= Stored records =
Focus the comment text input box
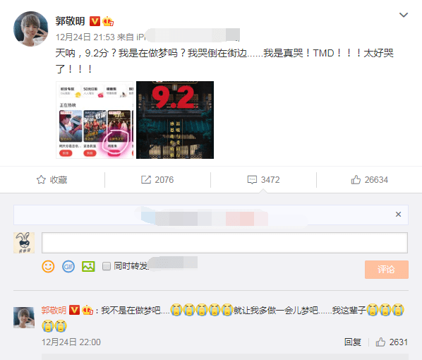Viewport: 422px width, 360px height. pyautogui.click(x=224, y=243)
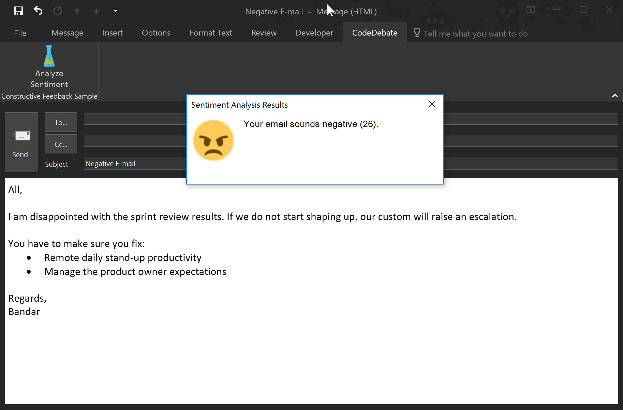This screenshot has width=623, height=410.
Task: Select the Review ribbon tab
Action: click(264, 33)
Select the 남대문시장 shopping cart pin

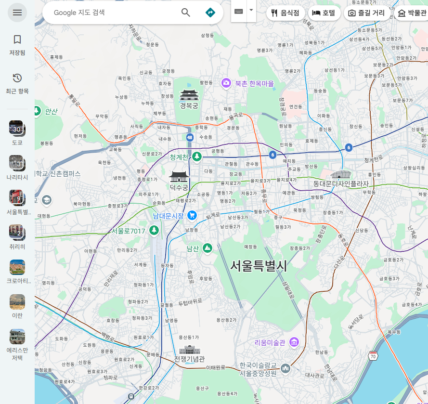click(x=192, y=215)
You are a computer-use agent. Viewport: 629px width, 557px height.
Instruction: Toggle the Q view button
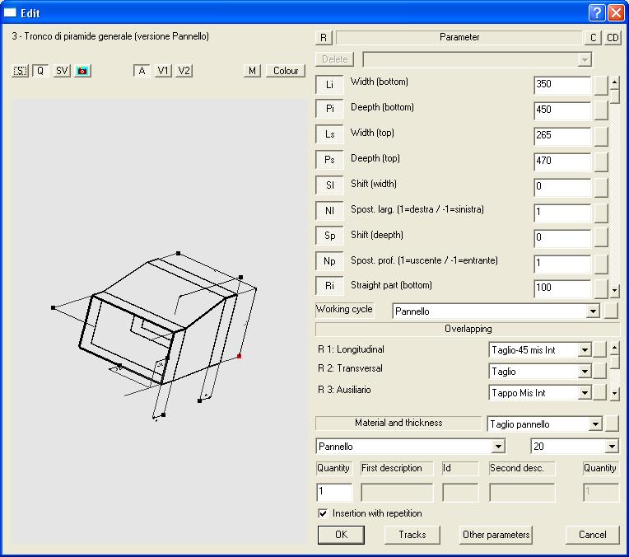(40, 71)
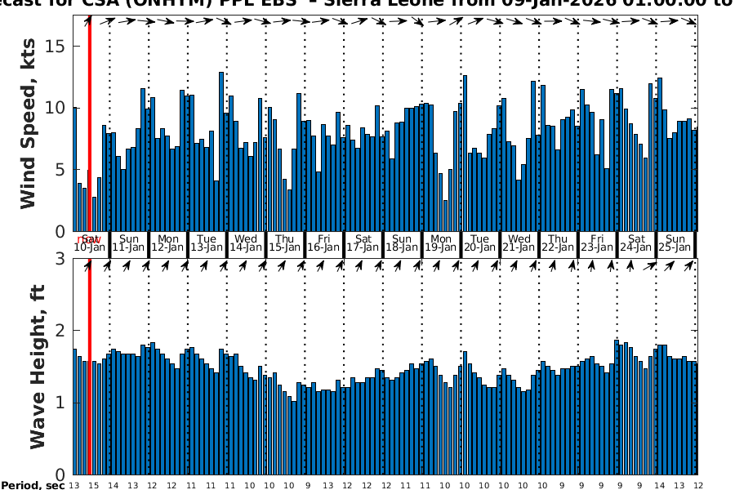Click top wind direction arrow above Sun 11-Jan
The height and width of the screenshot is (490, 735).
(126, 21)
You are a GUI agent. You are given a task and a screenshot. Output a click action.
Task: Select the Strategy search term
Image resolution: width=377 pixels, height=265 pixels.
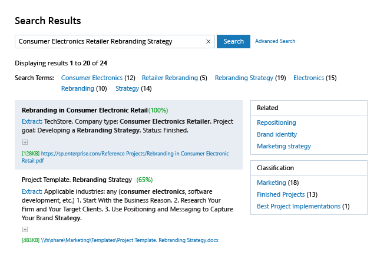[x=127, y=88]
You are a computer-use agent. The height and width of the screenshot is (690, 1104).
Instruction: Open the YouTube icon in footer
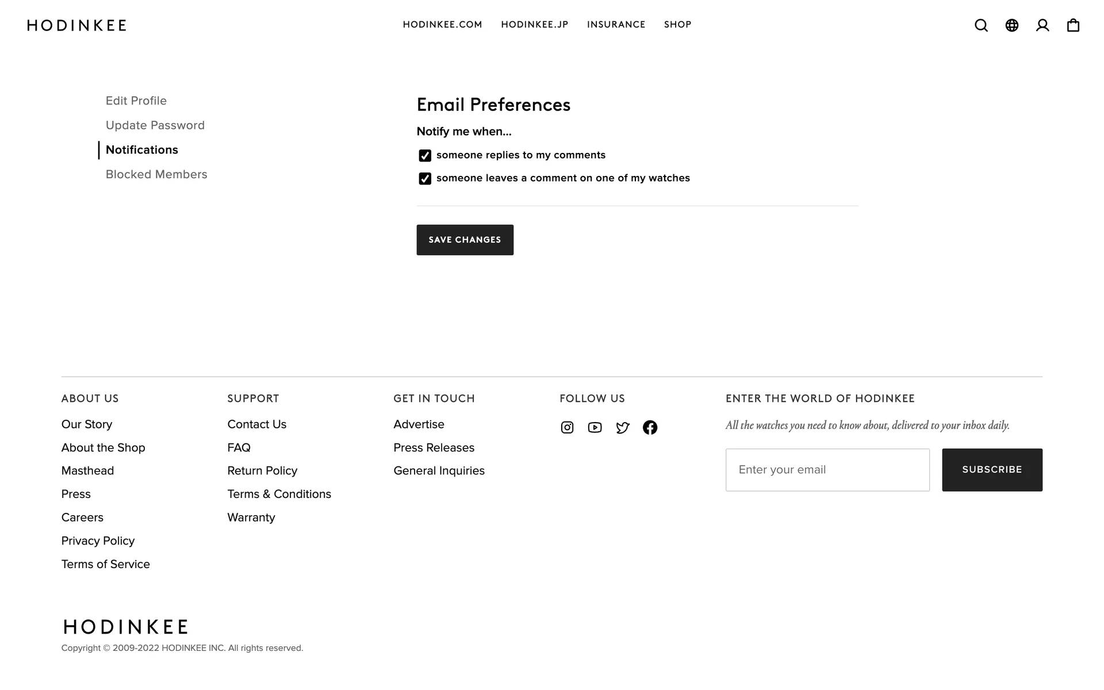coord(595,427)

= Directions for this task =
Where the string "agent" appears in a line of the entries above, return that line.

= Completed task =
You are a computer-use agent. Viewport: 629px width, 557px height.
You are a GUI agent. You are given a task and a screenshot. Output a click action.
You are a computer-use agent. The height and width of the screenshot is (690, 1104).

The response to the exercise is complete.